* _Brief_
Your task is to reproduce exactly the lines from the line with "Toggle Show filter" through the end of the records below.

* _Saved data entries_
----------------
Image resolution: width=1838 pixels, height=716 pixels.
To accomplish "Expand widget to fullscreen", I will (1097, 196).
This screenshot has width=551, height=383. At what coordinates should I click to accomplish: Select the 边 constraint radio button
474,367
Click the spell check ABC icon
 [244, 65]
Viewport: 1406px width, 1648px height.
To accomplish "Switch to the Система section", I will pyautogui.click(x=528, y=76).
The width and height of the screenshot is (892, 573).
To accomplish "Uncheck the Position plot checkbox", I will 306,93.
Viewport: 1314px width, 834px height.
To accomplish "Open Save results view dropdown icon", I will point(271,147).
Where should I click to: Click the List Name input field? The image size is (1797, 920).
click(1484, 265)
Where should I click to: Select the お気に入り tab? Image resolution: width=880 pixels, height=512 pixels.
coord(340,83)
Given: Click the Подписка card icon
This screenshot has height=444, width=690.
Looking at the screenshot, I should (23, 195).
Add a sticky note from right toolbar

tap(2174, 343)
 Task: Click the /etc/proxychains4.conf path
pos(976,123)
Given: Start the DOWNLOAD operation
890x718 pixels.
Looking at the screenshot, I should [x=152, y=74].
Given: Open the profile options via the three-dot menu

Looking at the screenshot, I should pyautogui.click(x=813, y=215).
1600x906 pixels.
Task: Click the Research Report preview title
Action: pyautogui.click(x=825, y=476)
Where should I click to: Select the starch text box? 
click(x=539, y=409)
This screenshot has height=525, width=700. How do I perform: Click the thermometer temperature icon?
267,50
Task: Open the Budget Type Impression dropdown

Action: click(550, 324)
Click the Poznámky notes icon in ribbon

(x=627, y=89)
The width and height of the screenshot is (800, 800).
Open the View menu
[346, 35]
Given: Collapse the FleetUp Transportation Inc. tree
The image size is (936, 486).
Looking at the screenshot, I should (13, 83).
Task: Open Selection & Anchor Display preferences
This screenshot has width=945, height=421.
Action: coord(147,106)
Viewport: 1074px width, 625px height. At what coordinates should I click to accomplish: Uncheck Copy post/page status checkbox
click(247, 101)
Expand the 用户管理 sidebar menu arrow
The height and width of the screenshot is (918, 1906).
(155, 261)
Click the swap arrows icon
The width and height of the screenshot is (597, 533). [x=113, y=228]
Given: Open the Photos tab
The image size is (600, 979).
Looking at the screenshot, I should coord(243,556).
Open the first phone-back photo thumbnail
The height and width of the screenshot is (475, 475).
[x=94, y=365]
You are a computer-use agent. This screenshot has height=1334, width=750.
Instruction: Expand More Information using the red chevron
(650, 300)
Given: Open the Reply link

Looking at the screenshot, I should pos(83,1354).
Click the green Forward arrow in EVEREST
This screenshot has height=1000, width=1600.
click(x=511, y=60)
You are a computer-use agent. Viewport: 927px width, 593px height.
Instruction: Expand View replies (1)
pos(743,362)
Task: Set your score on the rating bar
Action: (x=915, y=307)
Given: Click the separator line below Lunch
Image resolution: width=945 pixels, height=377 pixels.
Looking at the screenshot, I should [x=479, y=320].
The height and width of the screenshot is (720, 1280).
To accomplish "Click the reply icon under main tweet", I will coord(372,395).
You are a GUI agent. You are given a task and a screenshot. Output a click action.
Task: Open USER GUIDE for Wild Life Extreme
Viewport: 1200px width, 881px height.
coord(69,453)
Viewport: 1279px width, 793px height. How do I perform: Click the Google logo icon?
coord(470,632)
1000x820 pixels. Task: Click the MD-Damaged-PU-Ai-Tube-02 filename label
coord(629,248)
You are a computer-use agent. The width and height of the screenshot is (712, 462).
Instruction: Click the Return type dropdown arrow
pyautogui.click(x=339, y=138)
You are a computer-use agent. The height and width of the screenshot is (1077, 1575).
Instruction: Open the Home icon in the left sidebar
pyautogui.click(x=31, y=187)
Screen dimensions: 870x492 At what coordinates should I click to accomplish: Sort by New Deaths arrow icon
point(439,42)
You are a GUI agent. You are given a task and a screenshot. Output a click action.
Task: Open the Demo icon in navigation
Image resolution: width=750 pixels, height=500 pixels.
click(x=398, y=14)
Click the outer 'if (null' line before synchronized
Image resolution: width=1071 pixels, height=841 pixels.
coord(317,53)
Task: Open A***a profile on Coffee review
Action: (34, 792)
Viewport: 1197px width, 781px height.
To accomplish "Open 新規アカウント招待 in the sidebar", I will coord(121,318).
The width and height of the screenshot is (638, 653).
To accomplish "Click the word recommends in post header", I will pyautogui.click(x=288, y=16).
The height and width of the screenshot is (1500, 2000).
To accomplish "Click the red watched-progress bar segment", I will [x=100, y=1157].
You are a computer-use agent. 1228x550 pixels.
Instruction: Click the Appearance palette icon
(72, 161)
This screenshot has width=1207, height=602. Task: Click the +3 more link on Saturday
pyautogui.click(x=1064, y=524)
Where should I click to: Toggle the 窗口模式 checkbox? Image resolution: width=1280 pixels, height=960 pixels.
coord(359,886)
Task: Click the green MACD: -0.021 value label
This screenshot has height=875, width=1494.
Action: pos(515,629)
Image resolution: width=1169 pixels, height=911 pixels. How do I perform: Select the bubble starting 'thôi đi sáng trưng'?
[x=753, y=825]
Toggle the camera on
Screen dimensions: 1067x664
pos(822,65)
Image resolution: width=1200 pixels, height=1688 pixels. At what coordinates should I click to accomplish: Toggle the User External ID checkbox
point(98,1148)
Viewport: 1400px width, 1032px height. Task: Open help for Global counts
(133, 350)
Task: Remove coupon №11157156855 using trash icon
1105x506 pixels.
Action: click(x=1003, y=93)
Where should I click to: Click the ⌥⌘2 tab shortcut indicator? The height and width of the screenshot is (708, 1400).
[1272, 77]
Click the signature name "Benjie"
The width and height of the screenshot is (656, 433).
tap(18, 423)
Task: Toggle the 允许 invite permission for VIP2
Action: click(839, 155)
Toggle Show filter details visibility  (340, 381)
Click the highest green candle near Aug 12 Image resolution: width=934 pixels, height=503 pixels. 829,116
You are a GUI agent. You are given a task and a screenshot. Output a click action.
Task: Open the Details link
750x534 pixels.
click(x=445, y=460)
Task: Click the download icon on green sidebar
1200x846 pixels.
----------------
* _Answer for this exercise_
Toggle Show filter details visibility  (340, 381)
Click the highest green candle near Aug 12 Image resolution: width=934 pixels, height=503 pixels. 829,116
You are a GUI agent. You are given a task and a screenshot. Output a click action.
Task: Open the Details link
750x534 pixels.
click(x=445, y=460)
Task: Click the download icon on green sidebar
1200x846 pixels.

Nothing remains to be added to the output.